• _Directions for this task_: Reproduce exactly, from the data that follows, the line with "Task: Click the table settings gear icon", the line with "Screen dimensions: 1508x812", and every line that lies between them.

• _Record extracts_:
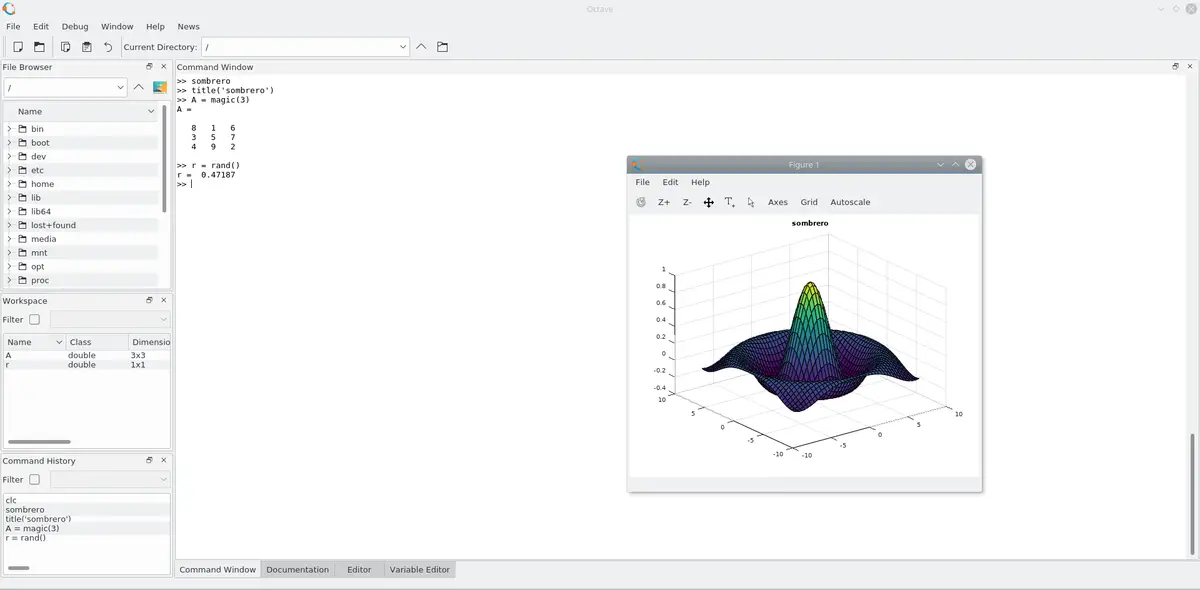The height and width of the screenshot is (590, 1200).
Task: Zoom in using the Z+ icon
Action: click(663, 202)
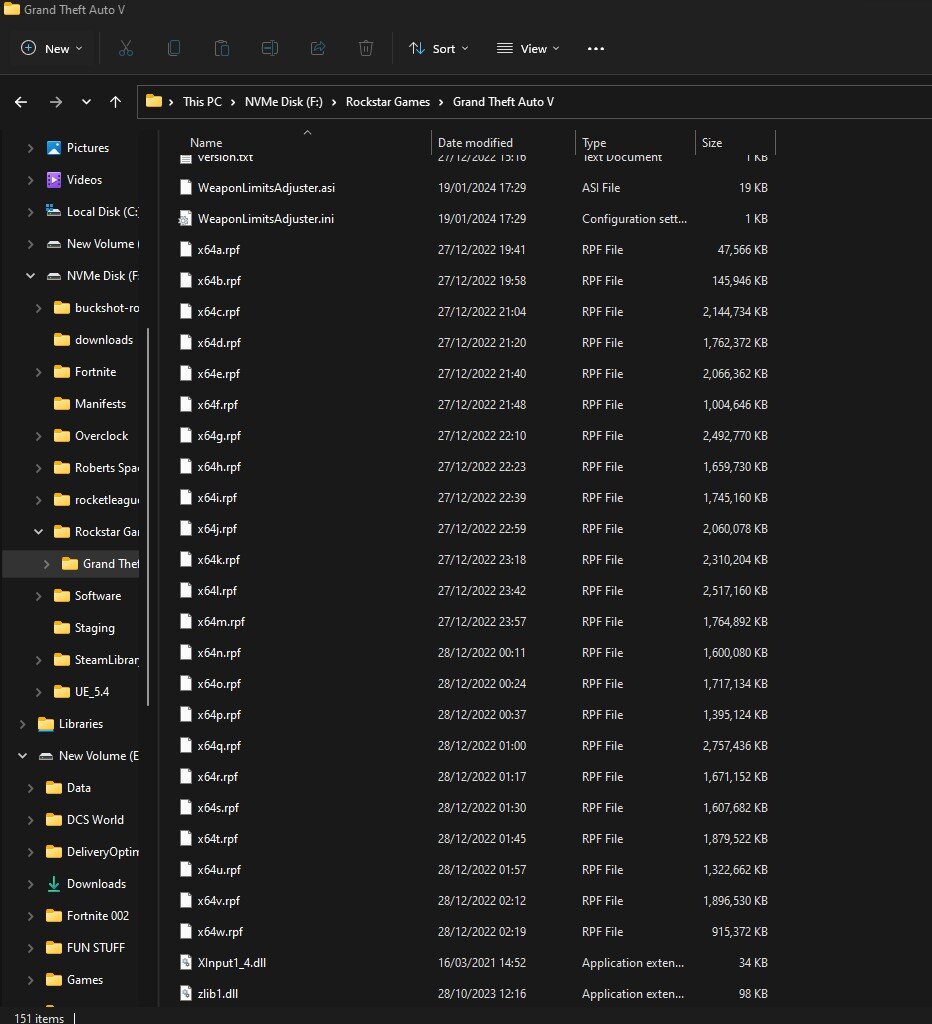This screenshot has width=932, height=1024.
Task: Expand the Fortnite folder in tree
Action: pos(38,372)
* * *
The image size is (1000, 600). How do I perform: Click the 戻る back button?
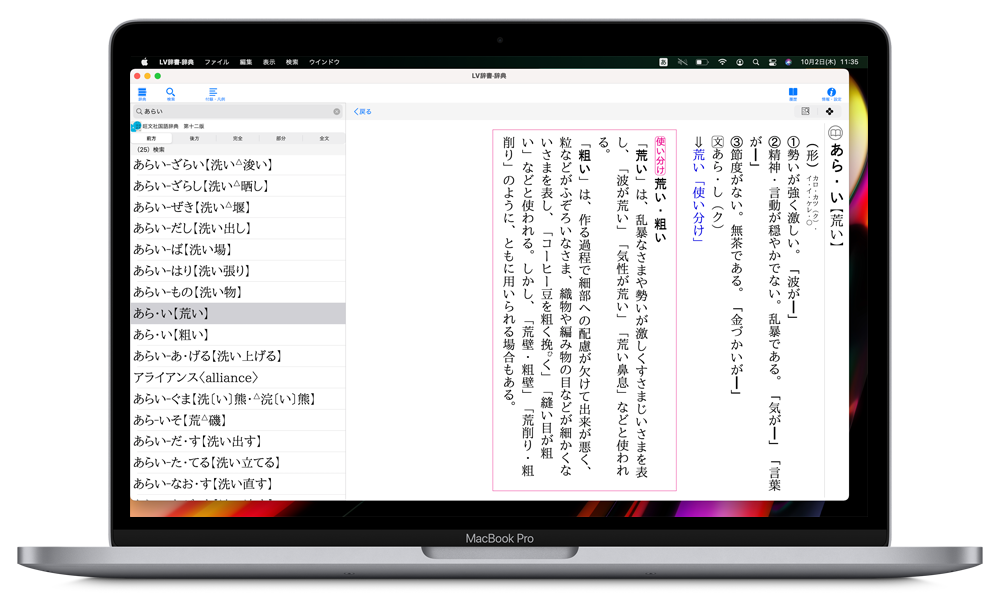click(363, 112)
==
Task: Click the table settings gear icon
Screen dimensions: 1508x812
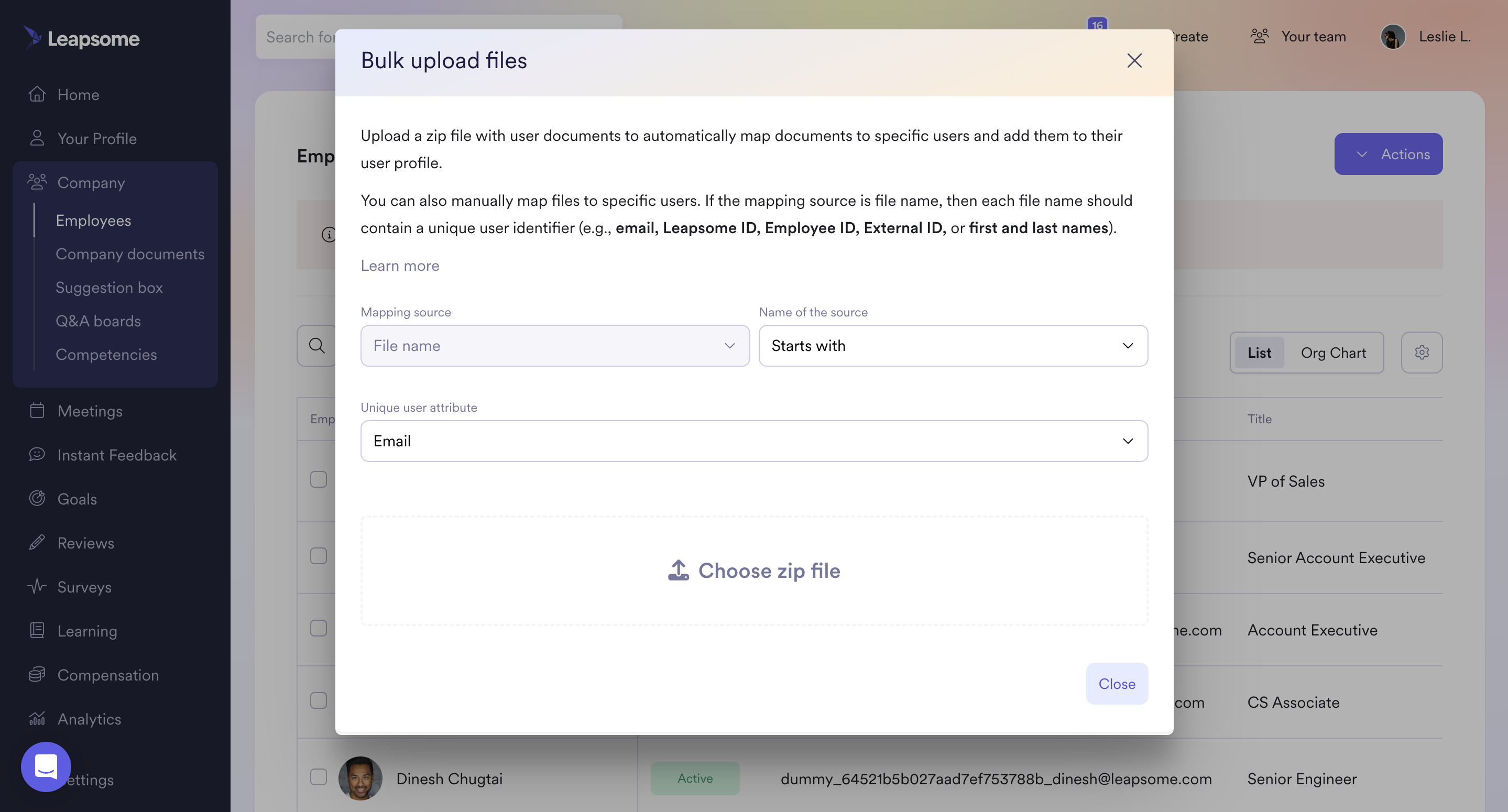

• _Response below_:
Task: Click the table settings gear icon
Screen dimensions: 1508x812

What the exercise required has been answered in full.